Жену директора, миловидную белоруску, звали Вера – в Белоруссии директор проходил срочную воинскую службу, оттуда и привёз себе жену. У них рос сын, мальчик лет шести…



Завуч Валентина Егоровна, русская, преподаватель истории. Человек, безусловно, неординарный… Сколько же ей было тогда? Если сыну Игорьку было лет 15-16, то ей… ну не важно, не будем уточнять возраст молодой женщины…


Как завуч она нас всех устраивала: у неё не было привычки слишком часто ходить по урокам и потом устраивать разбор полётов, по крайней мере, у меня на уроке она не была ни разу.


Никогда, никому, никаких замечаний при всех, публично – этому принципу она следовала неукоснительно.
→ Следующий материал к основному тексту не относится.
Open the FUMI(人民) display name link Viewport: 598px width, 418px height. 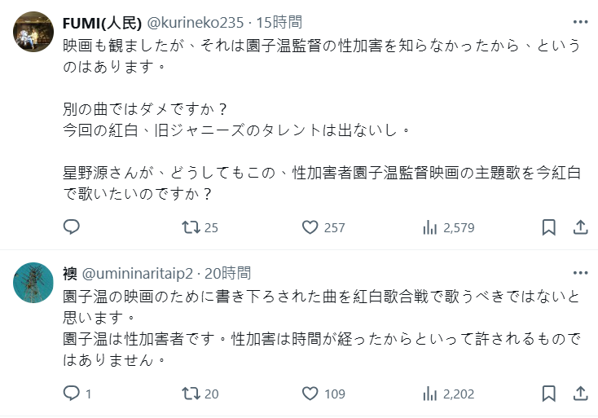coord(103,21)
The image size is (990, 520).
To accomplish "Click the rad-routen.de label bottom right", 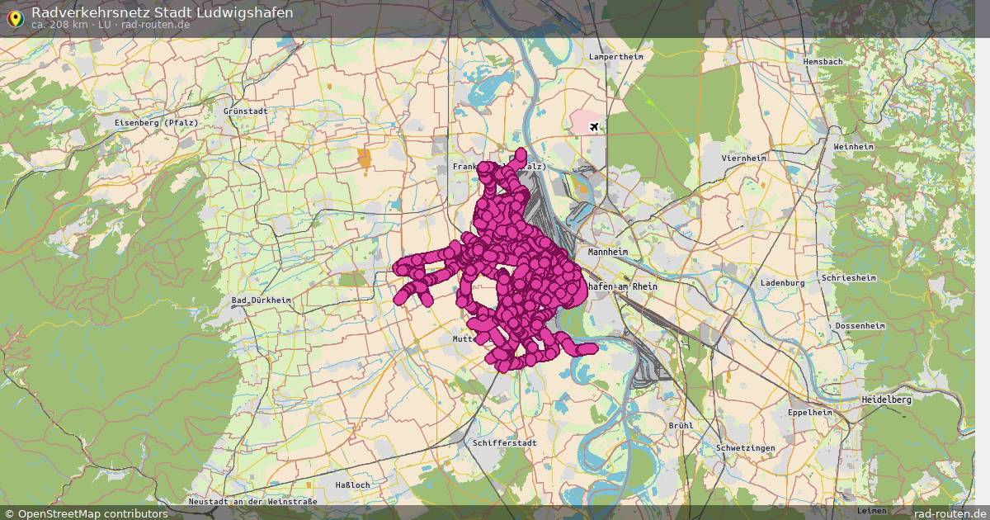I will (950, 512).
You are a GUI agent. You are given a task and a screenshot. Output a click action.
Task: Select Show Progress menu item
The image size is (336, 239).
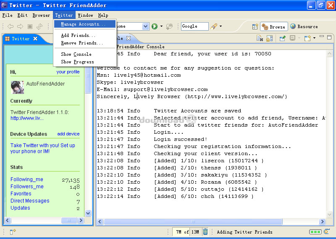point(77,62)
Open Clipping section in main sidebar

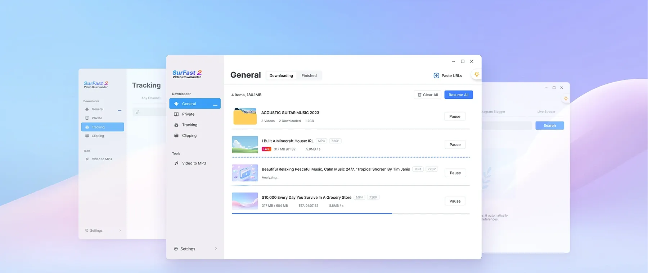(x=189, y=136)
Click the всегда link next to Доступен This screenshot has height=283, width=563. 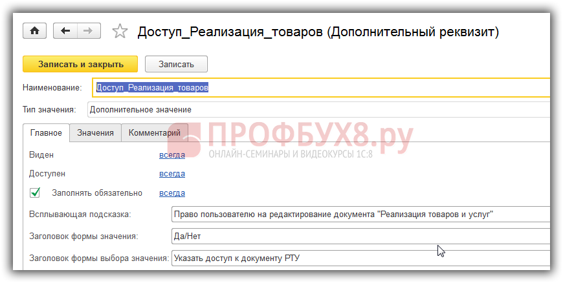(172, 173)
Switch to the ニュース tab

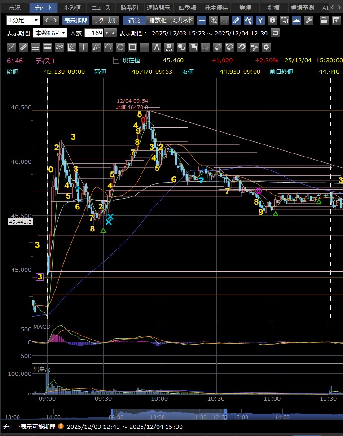pyautogui.click(x=101, y=8)
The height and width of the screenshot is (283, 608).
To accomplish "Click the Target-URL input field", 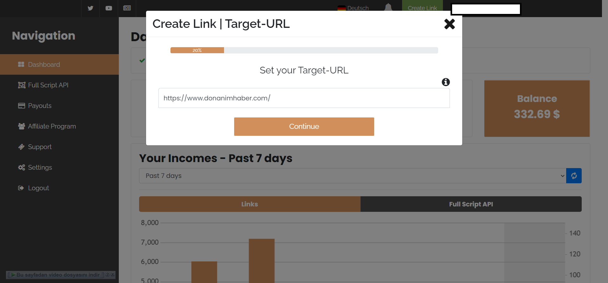I will coord(304,98).
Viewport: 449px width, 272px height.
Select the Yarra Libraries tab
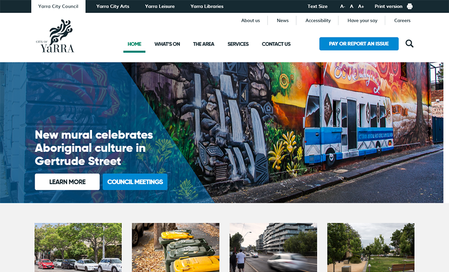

О методике преподавания она вряд ли имела какое-нибудь определённое представление: до того как стать историком в школе, она работала маркшейдером в Южкузбассугле и имела среднетехническое образование. Маркшейдер – сложная специальность, требующая высокого уровня интеллекта. Здесь интеллект Валентины Егоровны проявлялся в рациональном подходе

к жизни. Она работала в Усть-Анзасе уже не первый год и очень неплохо, кстати сказать, устроилась: жили они с Игорьком рядом со школой в отдельном доме, в котором могли бы свободно разместиться пятеро молодых учителей-новобранцев; её закрома ломились от съестных припасов, а чемоданы были набиты ценной пушниной.



Учительницы, набившиеся, как божьи коровки в спичечный коробок, в дом на горке, сплошь были молодыми специалистами, окончившими педучилище и угодившими в Усть-Анзас по распределению.


Люба Локтева – русский язык и литература, родом из города Белова Кемеровской области.


Люда и Оля из Новомосковска (вот занесло девчат!).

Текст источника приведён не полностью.